Special Election for Immovables
Most sales and leases of immovables (real property) by public service bodies (PSBs) are tax-exempt. Even if you are a registrant, you may not claim input tax credits (ITCs) or input tax refunds (ITRs) to recover the taxes you paid on the acquisition of immovables used primarily in the course of your exempt activities, or on any improvements to such immovables.
However, you may elect to have exempt sales and leases of immovables treated as taxable. This election allows you to claim ITCs and ITRs for the GST and QST you paid on an immovable, based on its percentage of commercial use. For example, an immovable that is used in more than 10% of your commercial activities gives entitlement to ITCs and ITRs for the GST and QST paid on the acquisition of the immovable, on any improvements thereto and on expenses related to it, based on the immovable's percentage of commercial use. The rule pertaining to primary use (50% rule) that a PSB generally follows in claiming ITCs and ITRs for immovables no longer applies. For more information, refer to Capital Property.

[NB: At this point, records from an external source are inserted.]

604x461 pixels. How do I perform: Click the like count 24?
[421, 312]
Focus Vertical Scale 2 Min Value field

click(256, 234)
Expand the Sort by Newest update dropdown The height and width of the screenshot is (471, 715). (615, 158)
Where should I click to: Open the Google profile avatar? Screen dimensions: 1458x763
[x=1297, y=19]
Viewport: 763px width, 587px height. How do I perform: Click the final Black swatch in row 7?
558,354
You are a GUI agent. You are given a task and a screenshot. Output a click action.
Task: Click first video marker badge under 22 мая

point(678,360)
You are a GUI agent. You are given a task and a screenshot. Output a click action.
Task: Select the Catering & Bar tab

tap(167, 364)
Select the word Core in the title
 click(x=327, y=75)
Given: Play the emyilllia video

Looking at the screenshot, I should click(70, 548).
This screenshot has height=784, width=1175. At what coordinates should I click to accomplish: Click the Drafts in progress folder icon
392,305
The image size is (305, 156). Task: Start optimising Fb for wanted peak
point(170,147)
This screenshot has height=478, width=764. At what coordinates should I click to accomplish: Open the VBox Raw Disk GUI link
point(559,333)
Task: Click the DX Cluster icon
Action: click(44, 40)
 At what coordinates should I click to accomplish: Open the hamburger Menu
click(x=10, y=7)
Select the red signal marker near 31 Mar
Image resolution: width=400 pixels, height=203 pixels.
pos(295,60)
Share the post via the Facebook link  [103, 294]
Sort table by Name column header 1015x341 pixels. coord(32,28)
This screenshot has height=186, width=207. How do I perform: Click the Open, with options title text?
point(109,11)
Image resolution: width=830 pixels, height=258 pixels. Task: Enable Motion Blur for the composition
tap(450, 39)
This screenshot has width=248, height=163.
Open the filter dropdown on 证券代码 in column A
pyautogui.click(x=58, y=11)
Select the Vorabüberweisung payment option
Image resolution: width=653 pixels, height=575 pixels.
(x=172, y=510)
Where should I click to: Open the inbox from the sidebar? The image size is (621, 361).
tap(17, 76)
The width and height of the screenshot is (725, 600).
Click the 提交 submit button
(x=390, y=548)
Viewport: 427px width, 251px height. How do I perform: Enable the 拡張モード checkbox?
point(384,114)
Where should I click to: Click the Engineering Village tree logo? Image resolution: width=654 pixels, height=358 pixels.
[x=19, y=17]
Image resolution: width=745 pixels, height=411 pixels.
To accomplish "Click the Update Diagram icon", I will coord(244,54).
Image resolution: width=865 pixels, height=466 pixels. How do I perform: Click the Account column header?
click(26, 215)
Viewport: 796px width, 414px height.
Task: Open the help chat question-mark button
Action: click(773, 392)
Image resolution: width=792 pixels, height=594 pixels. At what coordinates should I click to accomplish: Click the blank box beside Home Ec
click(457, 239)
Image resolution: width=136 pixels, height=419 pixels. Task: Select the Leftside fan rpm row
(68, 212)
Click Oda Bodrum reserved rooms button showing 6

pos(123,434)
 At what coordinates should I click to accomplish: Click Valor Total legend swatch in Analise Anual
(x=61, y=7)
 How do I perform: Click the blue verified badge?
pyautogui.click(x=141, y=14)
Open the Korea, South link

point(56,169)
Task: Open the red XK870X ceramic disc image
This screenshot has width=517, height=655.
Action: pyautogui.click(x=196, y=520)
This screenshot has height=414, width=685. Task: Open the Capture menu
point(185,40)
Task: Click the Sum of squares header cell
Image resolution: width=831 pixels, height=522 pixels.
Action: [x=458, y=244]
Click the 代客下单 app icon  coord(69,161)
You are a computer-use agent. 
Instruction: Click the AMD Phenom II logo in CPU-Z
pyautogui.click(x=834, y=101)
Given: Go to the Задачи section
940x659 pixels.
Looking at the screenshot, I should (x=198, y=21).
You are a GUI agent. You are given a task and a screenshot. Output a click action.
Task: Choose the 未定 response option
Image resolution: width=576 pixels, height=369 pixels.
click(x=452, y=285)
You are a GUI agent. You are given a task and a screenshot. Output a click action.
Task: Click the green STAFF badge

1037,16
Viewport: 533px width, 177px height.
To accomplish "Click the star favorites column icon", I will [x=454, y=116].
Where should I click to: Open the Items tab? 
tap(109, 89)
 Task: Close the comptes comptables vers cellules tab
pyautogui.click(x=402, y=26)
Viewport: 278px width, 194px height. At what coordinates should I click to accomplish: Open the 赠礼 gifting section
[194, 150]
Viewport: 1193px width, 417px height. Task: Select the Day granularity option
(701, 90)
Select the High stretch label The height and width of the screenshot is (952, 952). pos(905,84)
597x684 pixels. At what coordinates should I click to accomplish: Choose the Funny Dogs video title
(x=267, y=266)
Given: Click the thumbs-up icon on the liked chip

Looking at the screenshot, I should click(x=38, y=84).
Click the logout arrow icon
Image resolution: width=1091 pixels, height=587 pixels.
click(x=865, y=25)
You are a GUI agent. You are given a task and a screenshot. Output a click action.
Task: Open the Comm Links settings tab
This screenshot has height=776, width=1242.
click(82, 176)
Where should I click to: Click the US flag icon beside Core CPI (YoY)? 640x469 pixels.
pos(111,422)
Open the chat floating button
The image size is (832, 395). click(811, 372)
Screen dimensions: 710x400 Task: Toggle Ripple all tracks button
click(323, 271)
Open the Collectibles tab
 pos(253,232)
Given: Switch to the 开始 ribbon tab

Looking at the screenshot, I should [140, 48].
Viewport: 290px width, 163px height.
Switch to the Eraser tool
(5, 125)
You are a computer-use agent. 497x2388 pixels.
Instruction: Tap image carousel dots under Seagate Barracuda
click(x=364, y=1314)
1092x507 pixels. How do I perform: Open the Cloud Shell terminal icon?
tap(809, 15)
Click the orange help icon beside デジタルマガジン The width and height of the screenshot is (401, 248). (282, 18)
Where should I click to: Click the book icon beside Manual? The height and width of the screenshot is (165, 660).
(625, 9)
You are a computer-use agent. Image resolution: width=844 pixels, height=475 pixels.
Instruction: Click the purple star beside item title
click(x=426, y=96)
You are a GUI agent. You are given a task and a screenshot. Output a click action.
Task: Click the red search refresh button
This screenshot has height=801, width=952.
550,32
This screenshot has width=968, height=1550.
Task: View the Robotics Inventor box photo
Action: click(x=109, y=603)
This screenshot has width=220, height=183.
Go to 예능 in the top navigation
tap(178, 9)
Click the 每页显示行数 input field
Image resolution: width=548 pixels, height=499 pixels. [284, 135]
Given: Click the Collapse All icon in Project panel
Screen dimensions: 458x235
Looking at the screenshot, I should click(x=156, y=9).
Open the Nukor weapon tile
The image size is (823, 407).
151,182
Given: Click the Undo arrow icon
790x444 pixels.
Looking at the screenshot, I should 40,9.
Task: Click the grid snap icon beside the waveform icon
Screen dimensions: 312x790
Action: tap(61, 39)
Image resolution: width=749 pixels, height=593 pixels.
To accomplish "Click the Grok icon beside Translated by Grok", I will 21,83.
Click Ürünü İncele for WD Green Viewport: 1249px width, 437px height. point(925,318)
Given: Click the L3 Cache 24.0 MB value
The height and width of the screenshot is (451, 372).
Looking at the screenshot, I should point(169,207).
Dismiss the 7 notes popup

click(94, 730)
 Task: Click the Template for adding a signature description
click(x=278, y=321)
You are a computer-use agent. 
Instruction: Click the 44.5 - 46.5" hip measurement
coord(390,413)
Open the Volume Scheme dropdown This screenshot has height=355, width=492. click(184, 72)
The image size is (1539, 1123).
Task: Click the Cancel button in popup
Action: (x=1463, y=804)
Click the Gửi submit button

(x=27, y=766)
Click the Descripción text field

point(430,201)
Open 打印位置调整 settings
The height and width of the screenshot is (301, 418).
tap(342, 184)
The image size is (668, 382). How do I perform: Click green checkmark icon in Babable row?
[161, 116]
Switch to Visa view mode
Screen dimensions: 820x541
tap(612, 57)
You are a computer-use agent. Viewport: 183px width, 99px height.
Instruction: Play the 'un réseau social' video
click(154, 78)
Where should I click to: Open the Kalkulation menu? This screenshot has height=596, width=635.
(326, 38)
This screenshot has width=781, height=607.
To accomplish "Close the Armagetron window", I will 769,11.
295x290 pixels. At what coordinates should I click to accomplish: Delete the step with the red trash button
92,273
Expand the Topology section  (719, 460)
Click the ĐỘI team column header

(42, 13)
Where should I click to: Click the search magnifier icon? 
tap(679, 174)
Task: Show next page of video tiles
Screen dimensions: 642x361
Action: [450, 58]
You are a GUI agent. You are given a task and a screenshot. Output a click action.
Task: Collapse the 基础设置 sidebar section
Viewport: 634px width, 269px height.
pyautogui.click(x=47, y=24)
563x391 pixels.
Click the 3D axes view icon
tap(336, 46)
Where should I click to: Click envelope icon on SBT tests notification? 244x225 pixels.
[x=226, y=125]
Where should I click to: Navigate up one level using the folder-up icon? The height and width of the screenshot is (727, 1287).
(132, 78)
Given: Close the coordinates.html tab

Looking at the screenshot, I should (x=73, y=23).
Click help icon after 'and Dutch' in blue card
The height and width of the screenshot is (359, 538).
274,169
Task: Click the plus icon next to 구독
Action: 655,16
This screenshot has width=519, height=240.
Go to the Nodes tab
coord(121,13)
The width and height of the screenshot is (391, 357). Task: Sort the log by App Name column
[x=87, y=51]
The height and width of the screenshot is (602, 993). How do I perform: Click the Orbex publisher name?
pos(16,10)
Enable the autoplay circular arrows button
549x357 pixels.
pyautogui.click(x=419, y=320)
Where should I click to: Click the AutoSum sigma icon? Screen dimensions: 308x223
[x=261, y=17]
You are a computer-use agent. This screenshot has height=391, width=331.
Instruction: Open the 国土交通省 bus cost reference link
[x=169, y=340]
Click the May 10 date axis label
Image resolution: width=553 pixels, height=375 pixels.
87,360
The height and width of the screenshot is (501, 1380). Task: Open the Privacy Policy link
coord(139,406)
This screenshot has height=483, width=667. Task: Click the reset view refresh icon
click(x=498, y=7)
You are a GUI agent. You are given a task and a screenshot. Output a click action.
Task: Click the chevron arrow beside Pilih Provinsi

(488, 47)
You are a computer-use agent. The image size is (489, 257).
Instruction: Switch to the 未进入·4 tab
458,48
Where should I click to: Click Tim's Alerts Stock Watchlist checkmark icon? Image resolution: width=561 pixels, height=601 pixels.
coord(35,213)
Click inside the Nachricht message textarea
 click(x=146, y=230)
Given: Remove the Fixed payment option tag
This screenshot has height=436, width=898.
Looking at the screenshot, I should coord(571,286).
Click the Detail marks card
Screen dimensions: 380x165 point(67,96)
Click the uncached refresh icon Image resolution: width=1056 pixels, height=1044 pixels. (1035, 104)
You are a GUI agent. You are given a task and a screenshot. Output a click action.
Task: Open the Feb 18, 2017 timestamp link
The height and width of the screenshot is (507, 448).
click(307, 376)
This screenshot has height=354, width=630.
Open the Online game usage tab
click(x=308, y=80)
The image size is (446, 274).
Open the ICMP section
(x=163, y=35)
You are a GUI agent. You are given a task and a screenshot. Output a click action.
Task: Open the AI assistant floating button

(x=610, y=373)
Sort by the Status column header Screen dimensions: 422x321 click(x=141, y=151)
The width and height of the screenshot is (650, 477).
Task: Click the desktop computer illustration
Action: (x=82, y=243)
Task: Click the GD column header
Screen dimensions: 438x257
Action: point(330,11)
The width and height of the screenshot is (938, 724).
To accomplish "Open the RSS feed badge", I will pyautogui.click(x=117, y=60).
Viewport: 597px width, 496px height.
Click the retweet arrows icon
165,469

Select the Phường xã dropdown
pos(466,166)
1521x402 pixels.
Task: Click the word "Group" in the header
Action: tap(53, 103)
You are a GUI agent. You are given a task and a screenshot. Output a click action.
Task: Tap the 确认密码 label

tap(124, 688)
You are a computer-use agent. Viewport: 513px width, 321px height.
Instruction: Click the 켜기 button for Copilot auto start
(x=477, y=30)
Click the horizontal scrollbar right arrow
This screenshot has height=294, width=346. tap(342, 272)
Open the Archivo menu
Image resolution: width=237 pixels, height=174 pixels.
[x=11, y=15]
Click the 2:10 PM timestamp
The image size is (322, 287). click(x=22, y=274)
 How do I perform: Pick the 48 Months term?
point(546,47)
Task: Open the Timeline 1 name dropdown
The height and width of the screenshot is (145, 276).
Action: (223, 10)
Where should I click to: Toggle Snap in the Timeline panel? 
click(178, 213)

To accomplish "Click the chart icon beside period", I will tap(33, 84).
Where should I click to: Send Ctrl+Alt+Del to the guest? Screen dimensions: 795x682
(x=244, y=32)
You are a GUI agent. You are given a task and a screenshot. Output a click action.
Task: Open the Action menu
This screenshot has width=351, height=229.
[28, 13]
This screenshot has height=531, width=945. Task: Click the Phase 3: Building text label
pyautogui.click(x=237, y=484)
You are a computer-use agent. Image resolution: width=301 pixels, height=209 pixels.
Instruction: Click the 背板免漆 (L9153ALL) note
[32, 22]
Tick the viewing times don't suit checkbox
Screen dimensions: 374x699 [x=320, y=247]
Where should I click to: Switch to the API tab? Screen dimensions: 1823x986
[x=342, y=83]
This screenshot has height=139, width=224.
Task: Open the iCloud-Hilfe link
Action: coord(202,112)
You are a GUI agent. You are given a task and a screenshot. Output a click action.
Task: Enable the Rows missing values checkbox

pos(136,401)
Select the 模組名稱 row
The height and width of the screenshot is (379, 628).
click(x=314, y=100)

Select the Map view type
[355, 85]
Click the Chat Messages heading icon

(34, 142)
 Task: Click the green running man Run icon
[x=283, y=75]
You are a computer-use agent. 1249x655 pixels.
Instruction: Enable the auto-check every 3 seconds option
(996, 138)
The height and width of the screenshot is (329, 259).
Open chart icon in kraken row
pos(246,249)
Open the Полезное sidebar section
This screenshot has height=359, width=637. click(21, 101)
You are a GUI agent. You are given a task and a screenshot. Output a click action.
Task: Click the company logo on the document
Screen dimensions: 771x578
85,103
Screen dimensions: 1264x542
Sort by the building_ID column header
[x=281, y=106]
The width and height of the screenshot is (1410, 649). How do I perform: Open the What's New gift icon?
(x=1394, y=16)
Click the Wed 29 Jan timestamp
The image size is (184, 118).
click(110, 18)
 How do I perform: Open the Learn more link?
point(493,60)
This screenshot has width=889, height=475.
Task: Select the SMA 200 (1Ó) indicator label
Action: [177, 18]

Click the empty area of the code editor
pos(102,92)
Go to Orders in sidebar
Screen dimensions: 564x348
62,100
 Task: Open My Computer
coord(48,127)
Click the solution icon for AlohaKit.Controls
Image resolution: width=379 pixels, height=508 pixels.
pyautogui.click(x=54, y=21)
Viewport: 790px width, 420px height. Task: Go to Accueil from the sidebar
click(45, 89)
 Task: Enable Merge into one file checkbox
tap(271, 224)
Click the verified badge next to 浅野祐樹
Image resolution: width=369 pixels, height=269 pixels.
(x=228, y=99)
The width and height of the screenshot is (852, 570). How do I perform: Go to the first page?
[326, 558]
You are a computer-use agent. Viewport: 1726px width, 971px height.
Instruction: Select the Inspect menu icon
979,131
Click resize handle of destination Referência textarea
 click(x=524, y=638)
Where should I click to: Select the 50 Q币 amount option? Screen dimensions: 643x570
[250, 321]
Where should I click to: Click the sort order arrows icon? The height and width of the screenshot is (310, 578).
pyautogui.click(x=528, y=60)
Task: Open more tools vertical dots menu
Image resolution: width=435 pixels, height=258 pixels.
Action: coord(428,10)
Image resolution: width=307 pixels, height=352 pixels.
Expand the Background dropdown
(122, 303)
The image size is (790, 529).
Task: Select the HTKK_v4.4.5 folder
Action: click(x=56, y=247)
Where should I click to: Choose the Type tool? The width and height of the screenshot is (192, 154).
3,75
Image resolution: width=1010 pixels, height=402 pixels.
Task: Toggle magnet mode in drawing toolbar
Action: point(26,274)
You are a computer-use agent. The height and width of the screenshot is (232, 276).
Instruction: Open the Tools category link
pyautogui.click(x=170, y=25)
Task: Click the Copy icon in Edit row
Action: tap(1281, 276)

You may elect to have exempt sales and leases of immovables treated as taxable under the following conditions:
- The immovable is capital property.
- The immovable is held in inventory.
- The immovable is leased for the purpose of re-leasing it.
The term “immovable” includes both land and the buildings located on it.
To make this election, you must complete form FP-2626-V, Election or Revocation of the Election by a Public Service Body to Have an Exempt Supply of Real Property (an Immovable) Treated as a Taxable Supply.